I am encountering difficulty selecting a statistic to compare two distributions of Weir & Cockerham's Fst. While I know the distribution is non-normal for the two Fst distributions I am looking at, I cannot say they are independent. One is a comparison between populations A and B, and the other is between populations A and C - as you can see both involve data from population A.

I was wondering whether a Wilcoxon signed-rank test or Kolmogorov-Smirnov test would be appropriate for testing whether the two distributions significantly differ?

If not, could anyone suggest a better statistic? The samples are too large (millions of markers) for me to do this via bootstrapping.

fst statistics • 3.7k views
written 6.7 years ago by confusedious420
2

Most of the tests out there will reject the null (same distribution), in my experience. Can you tell us more about the biological question you are trying to get at? Maybe there is another way to think about it ... perhaps you don't need to test if the distributions are different, but test for a correlation?

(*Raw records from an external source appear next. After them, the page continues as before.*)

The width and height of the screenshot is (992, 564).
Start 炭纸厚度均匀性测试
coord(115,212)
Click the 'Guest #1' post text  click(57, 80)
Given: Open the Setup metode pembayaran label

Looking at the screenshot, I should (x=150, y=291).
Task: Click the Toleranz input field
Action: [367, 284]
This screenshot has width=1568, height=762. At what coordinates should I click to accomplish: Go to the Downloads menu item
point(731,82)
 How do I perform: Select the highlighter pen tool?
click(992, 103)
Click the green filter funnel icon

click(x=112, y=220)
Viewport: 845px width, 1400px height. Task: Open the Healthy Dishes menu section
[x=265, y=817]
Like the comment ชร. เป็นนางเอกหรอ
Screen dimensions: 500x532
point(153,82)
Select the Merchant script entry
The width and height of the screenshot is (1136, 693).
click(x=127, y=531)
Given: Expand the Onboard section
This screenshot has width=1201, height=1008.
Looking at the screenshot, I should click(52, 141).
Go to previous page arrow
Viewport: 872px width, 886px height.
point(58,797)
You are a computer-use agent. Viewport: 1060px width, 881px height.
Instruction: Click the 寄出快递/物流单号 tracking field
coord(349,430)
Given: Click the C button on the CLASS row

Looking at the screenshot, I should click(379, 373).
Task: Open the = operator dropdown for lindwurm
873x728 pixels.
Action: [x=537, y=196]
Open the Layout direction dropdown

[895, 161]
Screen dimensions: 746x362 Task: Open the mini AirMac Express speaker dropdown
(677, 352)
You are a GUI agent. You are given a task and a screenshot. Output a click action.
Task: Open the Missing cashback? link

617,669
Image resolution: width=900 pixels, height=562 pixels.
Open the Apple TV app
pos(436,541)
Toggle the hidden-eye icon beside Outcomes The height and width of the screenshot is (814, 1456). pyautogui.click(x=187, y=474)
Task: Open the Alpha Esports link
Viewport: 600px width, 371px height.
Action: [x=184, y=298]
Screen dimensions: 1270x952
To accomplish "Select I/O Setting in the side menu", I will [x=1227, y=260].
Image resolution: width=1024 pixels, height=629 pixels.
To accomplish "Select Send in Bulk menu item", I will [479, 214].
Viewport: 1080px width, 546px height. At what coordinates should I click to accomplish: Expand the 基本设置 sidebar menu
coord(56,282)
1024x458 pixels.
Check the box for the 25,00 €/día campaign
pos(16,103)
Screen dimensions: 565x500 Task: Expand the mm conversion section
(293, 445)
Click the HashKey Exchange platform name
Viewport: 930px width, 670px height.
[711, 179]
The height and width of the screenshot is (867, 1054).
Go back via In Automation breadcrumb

In brief, I have produced three pairwise Fst distributions for ~1 million SNPs between three human population samples. I would like to know whether the distributions are different from each other in a statistical sense, particularly between A vs. B and A vs. C. These two distributions look slightly different when eyeballing plots, but I would like to be able to quantify the difference. Would a test for correlation be more appropriate? Would there be one you would suggest?

1

Honestly, if you have so many data points, it would be weird if you did not see a difference. The interesting question is, I believe: How big is the difference? It might be worth looking into Bayesian statistics for this question. And example of comparing two distributions can be found at [http://www.indiana.edu/~kruschke/BEST/]. Yes, this is computationally more demanding than a frequential statistic, but is has much better power and the interpretability is more straight forward (in my opinion.)